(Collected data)

--- START ---

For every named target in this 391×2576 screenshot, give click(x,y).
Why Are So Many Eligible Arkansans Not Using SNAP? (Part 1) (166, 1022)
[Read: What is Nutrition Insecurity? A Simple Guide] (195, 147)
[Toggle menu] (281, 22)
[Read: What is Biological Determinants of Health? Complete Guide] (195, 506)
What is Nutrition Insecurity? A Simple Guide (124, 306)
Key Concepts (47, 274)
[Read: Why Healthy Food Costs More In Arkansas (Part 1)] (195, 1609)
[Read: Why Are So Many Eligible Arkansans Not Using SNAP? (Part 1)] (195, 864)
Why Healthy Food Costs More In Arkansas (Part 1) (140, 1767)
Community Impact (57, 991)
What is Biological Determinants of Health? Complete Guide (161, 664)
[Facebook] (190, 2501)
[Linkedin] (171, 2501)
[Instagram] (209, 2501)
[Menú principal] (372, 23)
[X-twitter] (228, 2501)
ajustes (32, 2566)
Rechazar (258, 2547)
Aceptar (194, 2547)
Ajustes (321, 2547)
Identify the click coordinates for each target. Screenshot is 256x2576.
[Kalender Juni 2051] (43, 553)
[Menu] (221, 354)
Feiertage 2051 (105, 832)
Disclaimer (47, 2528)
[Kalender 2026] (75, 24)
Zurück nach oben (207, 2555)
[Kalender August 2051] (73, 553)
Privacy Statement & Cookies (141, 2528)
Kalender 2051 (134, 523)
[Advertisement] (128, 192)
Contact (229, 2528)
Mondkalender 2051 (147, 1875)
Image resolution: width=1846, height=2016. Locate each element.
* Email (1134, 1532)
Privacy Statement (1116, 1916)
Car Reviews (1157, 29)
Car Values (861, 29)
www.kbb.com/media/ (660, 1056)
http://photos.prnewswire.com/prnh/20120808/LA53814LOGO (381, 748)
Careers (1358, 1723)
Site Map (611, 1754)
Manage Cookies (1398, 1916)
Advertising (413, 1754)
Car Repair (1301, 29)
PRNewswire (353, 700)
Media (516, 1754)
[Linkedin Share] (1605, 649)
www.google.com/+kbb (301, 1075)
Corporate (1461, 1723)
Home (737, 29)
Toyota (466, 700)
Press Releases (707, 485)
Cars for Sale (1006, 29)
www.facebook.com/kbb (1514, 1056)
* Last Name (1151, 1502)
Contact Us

--- END ---

▶ _Directions for this task_
The lines from the one holding "Advertising (413, 1754)" to the end of the entries are to be repeated exactly, with both ends included and nothing else.

▶ _Solution below_
Advertising (413, 1754)
Car Repair (1301, 29)
PRNewswire (353, 700)
Media (516, 1754)
[Linkedin Share] (1605, 649)
www.google.com/+kbb (301, 1075)
Corporate (1461, 1723)
Home (737, 29)
Toyota (466, 700)
Press Releases (707, 485)
Cars for Sale (1006, 29)
www.facebook.com/kbb (1514, 1056)
* Last Name (1151, 1502)
Contact Us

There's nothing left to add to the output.